Where you, you know, maybe get involved with some, what they call a mind-altering substance. Whether it’s alcohol or some other thing. And this is considered to be some escape. It’s an escape. It’s how it’s seen. Like now we’re back to the real facts, the real facts of life. Given everything as it is, would I choose this? Or should I choose it? Why would I choose a world that is so narrow? Is it really the truth? Well, no. Is this really the truth? No.

But if we get to choose our truth, what do we choose?

You see what I mean? Wouldn’t you want to just be a little bit more alive? And less cautious, less guarded, less, I don’t want to say imprisoned. It’s maybe too strong a word. But constrained. Constraining that, you know, it’s the old story. Would you rather be in the harbor or in the open sea, right?

I mean, and it’s not a, it’s not a moral question.

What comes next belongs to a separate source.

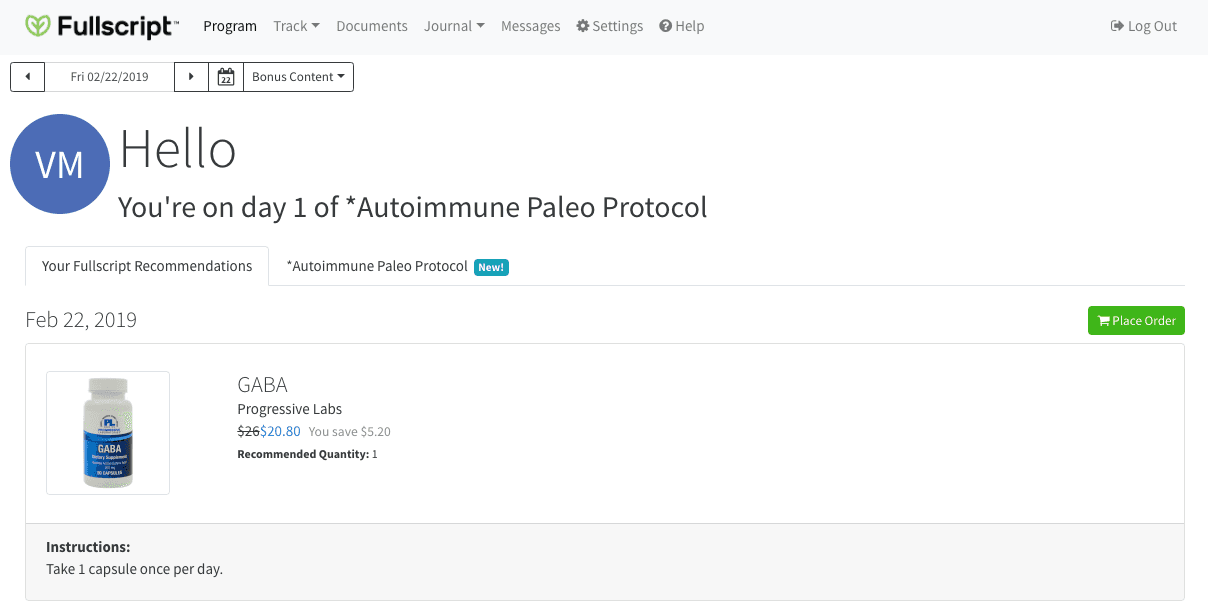Viewport: 1208px width, 613px height.
Task: Switch to Autoimmune Paleo Protocol tab
Action: coord(397,266)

It’s not a question of right or wrong. It really, really, really isn’t. It’s a question of life and the quality of it. But it’s not reasoned. It’s not reasoned. Even here, the feeling is that there’s, the subtext to all of this is that there’s a choice that needs to be made.

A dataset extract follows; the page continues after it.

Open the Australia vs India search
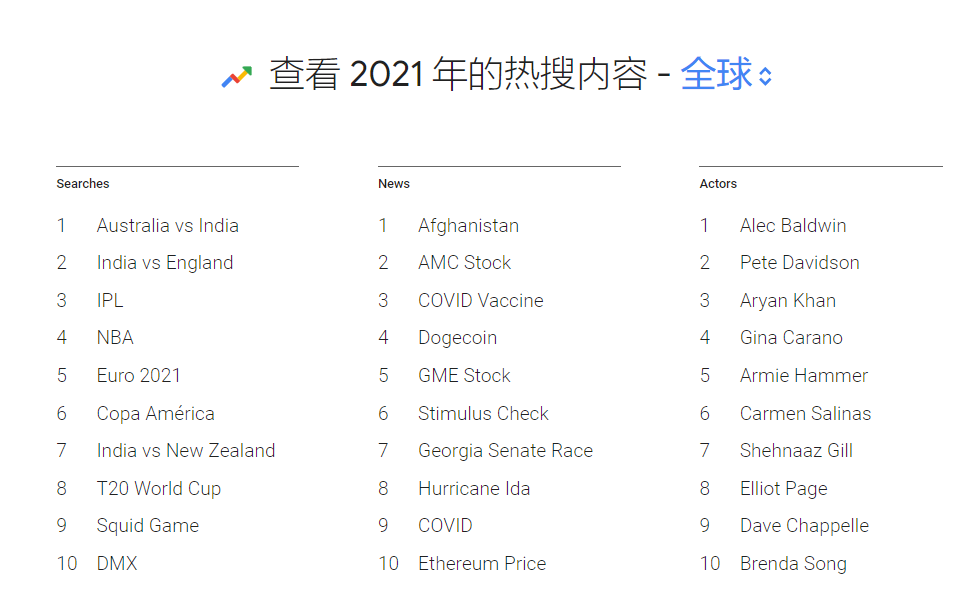The width and height of the screenshot is (957, 605). pyautogui.click(x=167, y=226)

And even if you grant that, which is fine. Then the question is, what method or criteria or approach, what heuristic do you use to answer the question? And it seems like there’s a dichotomy constructed, which is, who knows if it’s real. I don’t think it is. I don’t think it is.

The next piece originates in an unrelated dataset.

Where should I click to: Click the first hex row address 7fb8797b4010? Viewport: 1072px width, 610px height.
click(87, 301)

That, well, you have to reason your way to it. What if you let go of reason? It’s not necessarily so. Just like in religious studies, there’s always a thought that if you let go of God, you’ll be godless. In that meaning, godlessness means a complete giving over to an utter immoral life, dissipation. There’s no values. That’s not true. I’ve yet to meet anybody who doesn’t have values. And most people are quite aware of their own role in society. And being human is to have a sense of self and other.

But let’s not get in there. The point is simply that it’s very similar to that. That when you get to this place, when you think, if you let go of the mind and if you consider, how do I make a choice and a decision without thinking and without choosing? Wouldn’t that be like an utter disaster? That’s the full feeling.

Says who? Certainly there are examples of that, but I don’t really know. I mean, it just looks like that for me. I mean, I’m not sure. I will just say for this one, it’s all the more clear to me that I will walk the streets of Paris in various states of sobriety or inebriation, various states of intoxication, to use those words, or clarity.

And no matter which side I’m on, I feel that I’m just here. If I want to drink, I drink. If I don’t want to drink, I don’t drink. There is always the question of addiction. That’s a question. But even that, I don’t know. One man’s addiction is another man’s beautiful blue cloud on a Saturday afternoon.

With all the nonsense of the world suspended and shoved aside. And I’ll say this at the close of all of this, without, as far as I can see, without needing to moralize anything, I do see the joy of a head that’s clear. The joy of a head that’s walking without needing to be altered, without having been altered by anything.

Lack of sleep. Too much work. Just here. Let me be clear here. A mind that doesn’t consider itself subject to anything. It’s not even subject to what we call normal thinking. It’s not subject to what I’ve called Mr. Dr. Day. Neither is it subject to Dr. Night. If it’s Dr. Night, it’s fine. If it’s Mr. Night, it’s fine. If it’s Dr. Day, it’s fine.

It sees that soon this kind of conversation will just go away. It’ll just disappear. Why not let it? Without regard to anything else. It’s almost like it’s the transcendent third, right? False dichotomy is who’s right? Dr. Day or Mr. Night? Neither and both. Neither and both. See what I’m saying? Neither and both. Let’s take that into the night.